Linux on mixed SCSI/IDE system
I have been using Linux since 1997, starting with my Pentium 90MHz system. Over the years, I had it installed on many different configurations, but never had a mixed SCSI/IDE system. After using Linux on my Dell Inspiron 5000 for a while, I decided it's time to put it on my desktop. Due to the unique configuration of my current system, it wasn't a smooth installation as expected, however, I am sure many people who have similar configuration would find this article helpful.
On my desktop computer, I have one EIDE hard disk, a 2.1G Seagate ultra
SCSI (wide) hard disk, a 9.1G Western Digital (WD) ultra2 SCSI hard disk, and one fast SCSI MO drive. The two SCSI hard disks are connected to a QLogic Ultra2 LVD SCSI
adapter while the MO drive is connected to a Adaptect 2940U SCSI adapter.
Other system info: SuSE Linux 7.2, Intel Pentium III, ATI Mach64 video card,
Matrox G200 video card. Dual monitor setup.
To install SuSE Linux from the CD-ROM, I had to load the QLogic SCSI module at the installation menu before it would recognize my SCSI hard disk. I chose to install it to the Seagate SCSI disk (SCSI ID 1, where as the Western Digital is on ID 0). The driver was successfully loaded. The kernel issued /dev/sda1 to the WD drive and /dev/sdb1 to the Seagate drive.
After successfully partitioning the drive, I activated the boot partition on the Seagate drive and designate LILO to its boot sector. I proceeded with the installation. It went flawlessly. During the next reboot, instead of seeing LILO, I saw “LI” and the system hangs. I have ran into something like this before and I thought by adding the linear option in lilo.conf file it would fix the problem, but it didn’t.
I was able to use the bootable CD-ROM provided by SuSE to get inside and load my Qlogic
driver and boot from /dev/hdb1 (the Seagate drive where Linux is installed). When I boot this
way, I was able to successfully get into the system.
LI - what? The LILO booting process
Common LILO errors at booting
This is mainly section 5.2.1 from [Alm94].
When LILO loads itselft, it displays the word “LILO”. Each letter is printed before or after performing some specific action. If LILO fails at some point, the letters printed so far can be used to identify the problem.
Nothing - NO part of LILO has been loaded. Either LILO is not installed at all or the partition on which its boot section is located isn’t active.

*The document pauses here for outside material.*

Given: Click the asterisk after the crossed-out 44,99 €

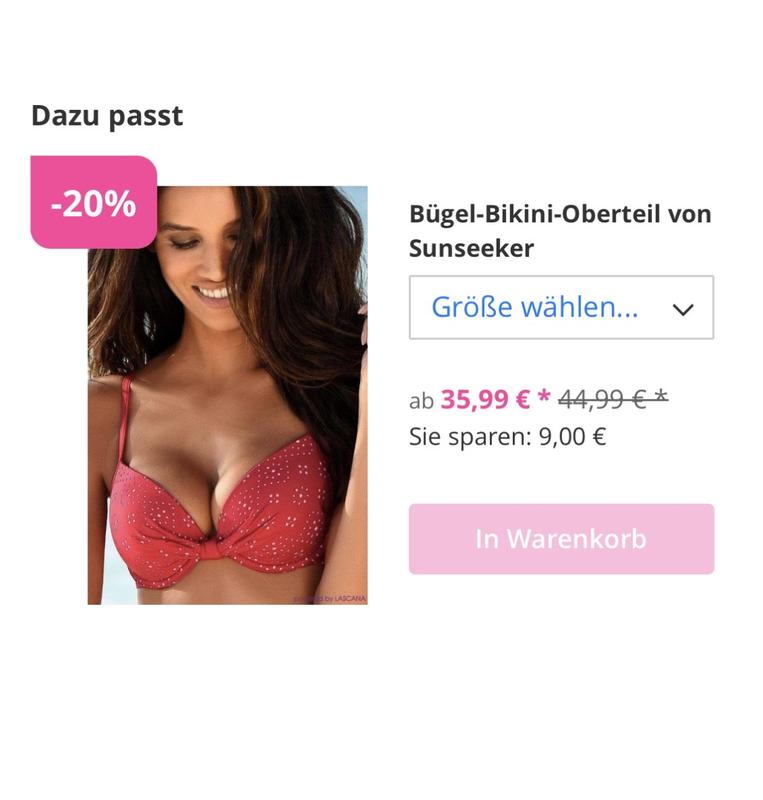Looking at the screenshot, I should 660,396.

‘L’ error ... The first stage boot loader has been loaded and started, but it can’t load the second stage boot loader (/boot/boot.b). The two-digit error codes indicate the type of problem. This condition usually indicates a media failure or a geometry mismatch.

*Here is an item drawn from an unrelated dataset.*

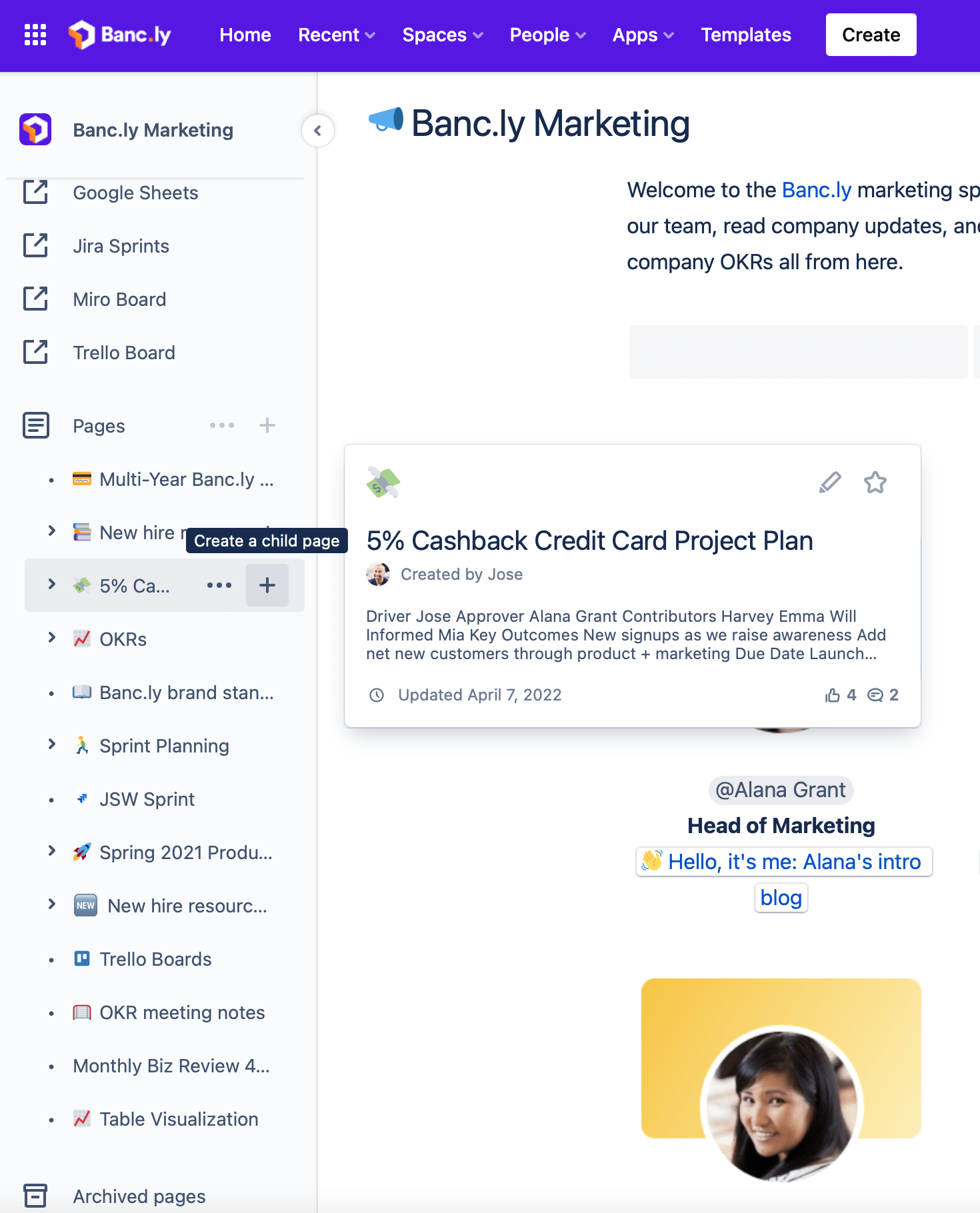Click the Create button
Screen dimensions: 980x1213
click(871, 35)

‘LI’ The second stage ahs been invoked but could not be started. This can either be caused by a geometry mismatch or by moving /boot/boot.b without reinstalling LILO.

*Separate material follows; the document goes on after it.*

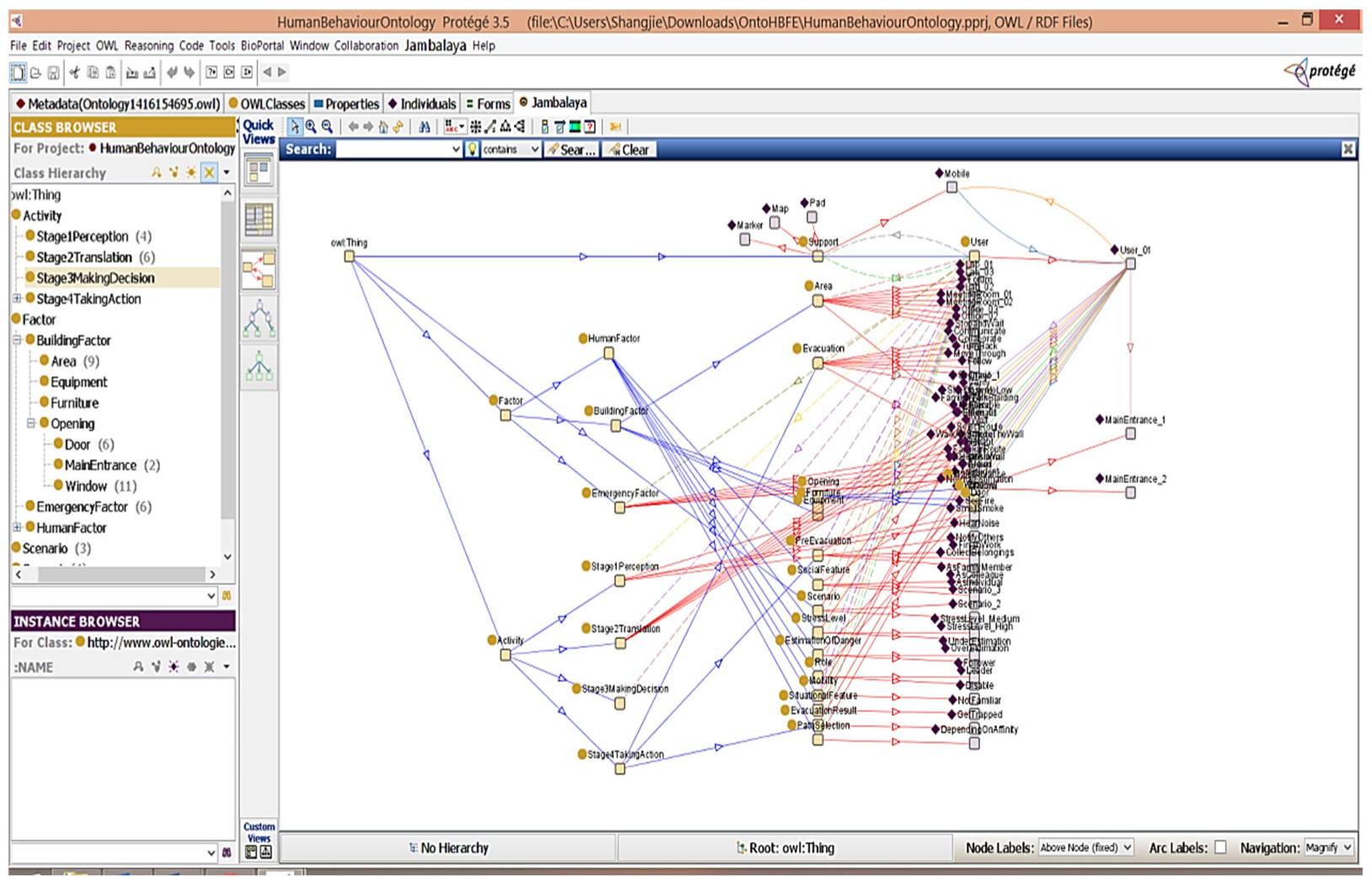The height and width of the screenshot is (887, 1372).
Task: Click the home navigation icon in Jambalaya toolbar
Action: [383, 126]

‘LIL’ The second stage of boot loader has been started, but it can’t load the descriptor table from the map file. This is typically due to a physical error of the boot device or a faulty disk geometry.
‘LIL?’ The second stage boot loader has been loaded at an incorrect address. This is typically caused by a subtle geometry mismatch or by moving /boot/boot.b without reinstalling LILO.
‘LIL-’ The descriptor table (in the map file) is corrupt. This can either be caused by a geometry mismatch or by moving /boot/boot.b without reinstalling LILO.
‘LILO’ All parts of LILO have been successfully loaded.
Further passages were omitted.